Avec trois chaines d’information continue et bientôt quatre, des radios qui débordent d’actualité, il serait donc impossible de s’offrir 1 mois d’égalité entre les candidats et permettre ainsi un vrai débat !

En refusant l’égalité, les partis en place révèlent leur véritable objectif : le verrouillage du débat et par conséquent, l’effondrement de la démocratie.

Verrouillage

LE VERROUILLAGE

Le système politique est bloqué : les deux grands partis de gouvernement se succèdent au pouvoir sans offrir d’alternative.

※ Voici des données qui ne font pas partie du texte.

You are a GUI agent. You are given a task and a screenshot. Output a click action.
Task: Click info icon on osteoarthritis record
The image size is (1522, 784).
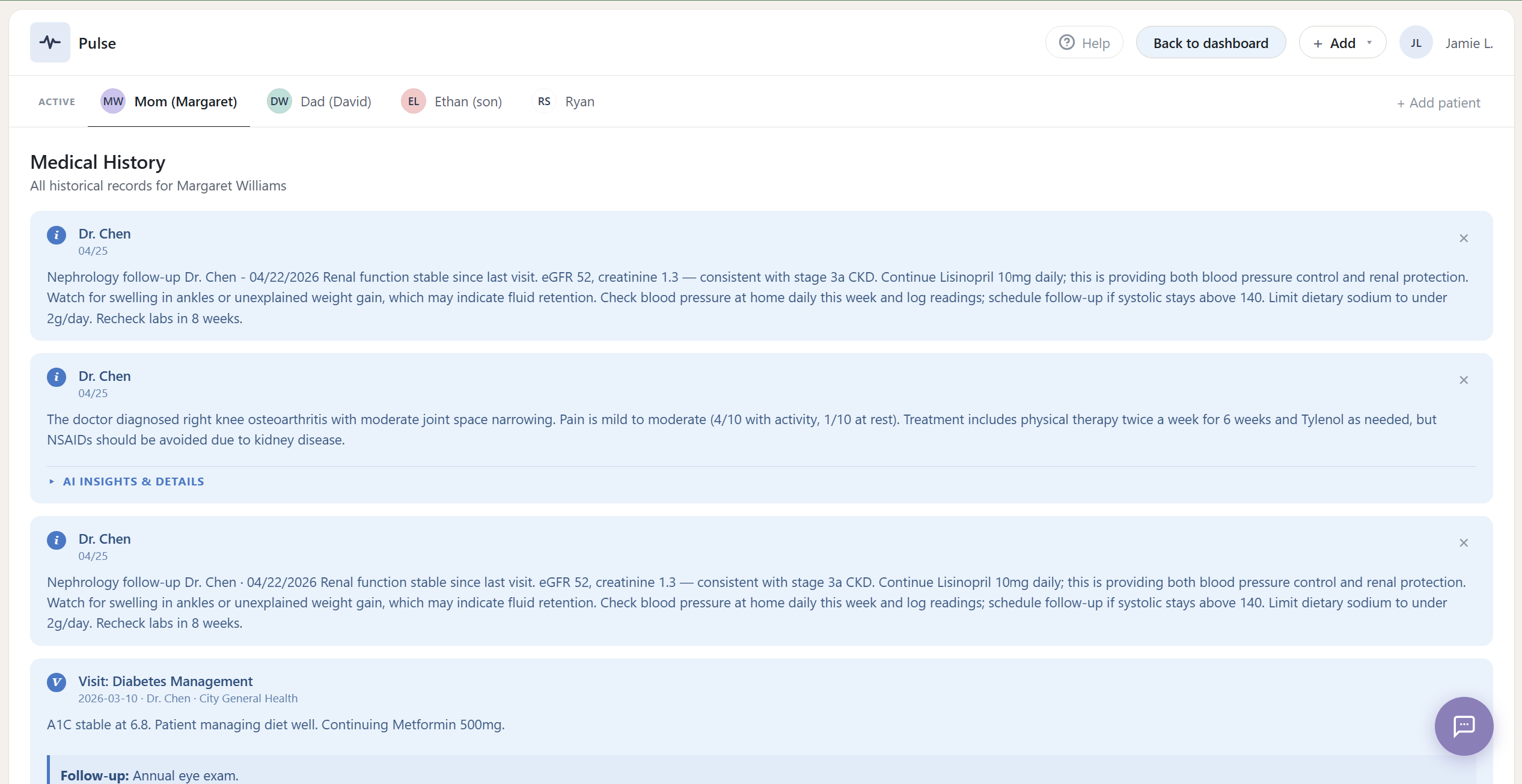tap(57, 377)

Un troisième parti, le FN, profite de cette situation pour avancer des fausses solutions habituelles de l’extrême-droite : l’isolement, la machine à remonter le temps et la désignation de boucs-émissaires.

En France comme dans beaucoup de pays, l’enjeu consiste à trouver un débouché démocratique à la crise politique. Les puissances installées sont malmenées, l’establishment est contesté. Un sain populisme – un mot que l’élite caricature et nous demande de détester – se fait jour dans toutes les grandes démocraties.

Relever la barrière des 500 signatures, c’est le réflexe des gardiens du système qui ne veulent pas entendre la contestation qui gronde. Ce choix est irresponsable.